Search code examples
gccclangsseavxavx512

How to detect SSE/SSE2/AVX/AVX2/AVX-512/AVX-128-FMA/KCVI availability at compile-time?


I'm trying to optimize some matrix computations and I was wondering if it was possible to detect at compile-time if SSE/SSE2/AVX/AVX2/AVX-512/AVX-128-FMA/KCVI[1] is enabled by the compiler ? Ideally for GCC and Clang, but I can manage with only one of them.

I'm not sure it is possible and perhaps I will use my own macro, but I'd prefer detecting it rather and asking the user to select it.


[1] "KCVI" stands for Knights Corner Vector Instruction optimizations. Libraries like FFTW detect/utilize these newer instruction optimizations.


Solution

  • Most compilers will automatically define:

    __SSE__
    __SSE2__
    __SSE3__
    __AVX__
    __AVX2__
    

    etc, according to whatever command line switches you are passing. You can easily check this with gcc (or gcc-compatible compilers such as clang), like this:

    $ gcc -msse3 -dM -E - < /dev/null | egrep "SSE|AVX" | sort
    #define __SSE__ 1
    #define __SSE2__ 1
    #define __SSE2_MATH__ 1
    #define __SSE3__ 1
    #define __SSE_MATH__ 1
    

    or:

    $ gcc -mavx2 -dM -E - < /dev/null | egrep "SSE|AVX" | sort
    #define __AVX__ 1
    #define __AVX2__ 1
    #define __SSE__ 1
    #define __SSE2__ 1
    #define __SSE2_MATH__ 1
    #define __SSE3__ 1
    #define __SSE4_1__ 1
    #define __SSE4_2__ 1
    #define __SSE_MATH__ 1
    #define __SSSE3__ 1
    

    or to just check the pre-defined macros for a default build on your particular platform:

    $ gcc -dM -E - < /dev/null | egrep "SSE|AVX" | sort
    #define __SSE2_MATH__ 1
    #define __SSE2__ 1
    #define __SSE3__ 1
    #define __SSE_MATH__ 1
    #define __SSE__ 1
    #define __SSSE3__ 1
    

    More recent Intel processors support AVX-512, which is not a monolithic instruction set.
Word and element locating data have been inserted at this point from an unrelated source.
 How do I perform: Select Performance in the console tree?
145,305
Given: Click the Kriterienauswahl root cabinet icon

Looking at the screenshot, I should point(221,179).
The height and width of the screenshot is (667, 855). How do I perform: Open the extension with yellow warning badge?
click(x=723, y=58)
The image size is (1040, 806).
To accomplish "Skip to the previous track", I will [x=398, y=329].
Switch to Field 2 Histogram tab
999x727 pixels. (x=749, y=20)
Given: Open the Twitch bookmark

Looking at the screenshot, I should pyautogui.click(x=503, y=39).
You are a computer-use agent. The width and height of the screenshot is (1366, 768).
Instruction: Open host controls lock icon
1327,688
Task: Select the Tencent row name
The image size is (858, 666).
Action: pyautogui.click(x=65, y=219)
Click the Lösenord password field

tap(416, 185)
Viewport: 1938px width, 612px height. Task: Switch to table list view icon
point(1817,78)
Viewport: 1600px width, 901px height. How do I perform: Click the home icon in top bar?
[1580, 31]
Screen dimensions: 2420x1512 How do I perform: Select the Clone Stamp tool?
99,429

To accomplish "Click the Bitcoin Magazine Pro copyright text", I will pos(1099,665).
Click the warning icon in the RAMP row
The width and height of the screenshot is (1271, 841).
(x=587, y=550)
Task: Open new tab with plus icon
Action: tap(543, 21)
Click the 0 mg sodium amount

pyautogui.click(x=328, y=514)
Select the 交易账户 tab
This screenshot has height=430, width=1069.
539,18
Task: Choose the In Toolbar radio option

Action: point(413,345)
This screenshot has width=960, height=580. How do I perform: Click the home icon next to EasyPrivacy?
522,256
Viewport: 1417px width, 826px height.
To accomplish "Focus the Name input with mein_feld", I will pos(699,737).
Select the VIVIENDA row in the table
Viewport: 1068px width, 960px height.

One can see the support available from GCC (version 6.2) for two examples below.

    Here is Knights Landing:

    $ gcc -march=knl -dM -E - < /dev/null | egrep "SSE|AVX" | sort
    #define __AVX__ 1
    #define __AVX2__ 1
    #define __AVX512CD__ 1
    #define __AVX512ER__ 1
    #define __AVX512F__ 1
    #define __AVX512PF__ 1
    #define __SSE__ 1
    #define __SSE2__ 1
    #define __SSE2_MATH__ 1
    #define __SSE3__ 1
    #define __SSE4_1__ 1
    #define __SSE4_2__ 1
    #define __SSE_MATH__ 1
    #define __SSSE3__ 1
    

    Here is Skylake AVX-512:

    $ gcc -march=skylake-avx512 -dM -E - < /dev/null | egrep "SSE|AVX" | sort
    #define __AVX__ 1
    #define __AVX2__ 1
    #define __AVX512BW__ 1
    #define __AVX512CD__ 1
    #define __AVX512DQ__ 1
    #define __AVX512F__ 1
    #define __AVX512VL__ 1
    #define __SSE__ 1
    #define __SSE2__ 1
    #define __SSE2_MATH__ 1
    #define __SSE3__ 1
    #define __SSE4_1__ 1
    #define __SSE4_2__ 1
    #define __SSE_MATH__ 1
    #define __SSSE3__ 1
    

    Intel has disclosed additional AVX-512 subsets (see ISA extensions). GCC (version 7) supports compiler flags and preprocessor symbols associated with the 4FMAPS, 4VNNIW, IFMA, VBMI and VPOPCNTDQ subsets of AVX-512:

    for i in 4fmaps 4vnniw ifma vbmi vpopcntdq ; do echo "==== $i ====" ; gcc -mavx512$i -dM -E - < /dev/null | egrep "AVX512" | sort ; done
    ==== 4fmaps ====
    #define __AVX5124FMAPS__ 1
    #define __AVX512F__ 1
    ==== 4vnniw ====
    #define __AVX5124VNNIW__ 1
    #define __AVX512F__ 1
    ==== ifma ====
    #define __AVX512F__ 1
    #define __AVX512IFMA__ 1
    ==== vbmi ====
    #define __AVX512BW__ 1
    #define __AVX512F__ 1
    #define __AVX512VBMI__ 1
    ==== vpopcntdq ====
    #define __AVX512F__ 1
    #define __AVX512VPOPCNTDQ__ 1
    

    Note that the SSE macros won't work with Visual C++. You have to use _M_IX86_FP instead.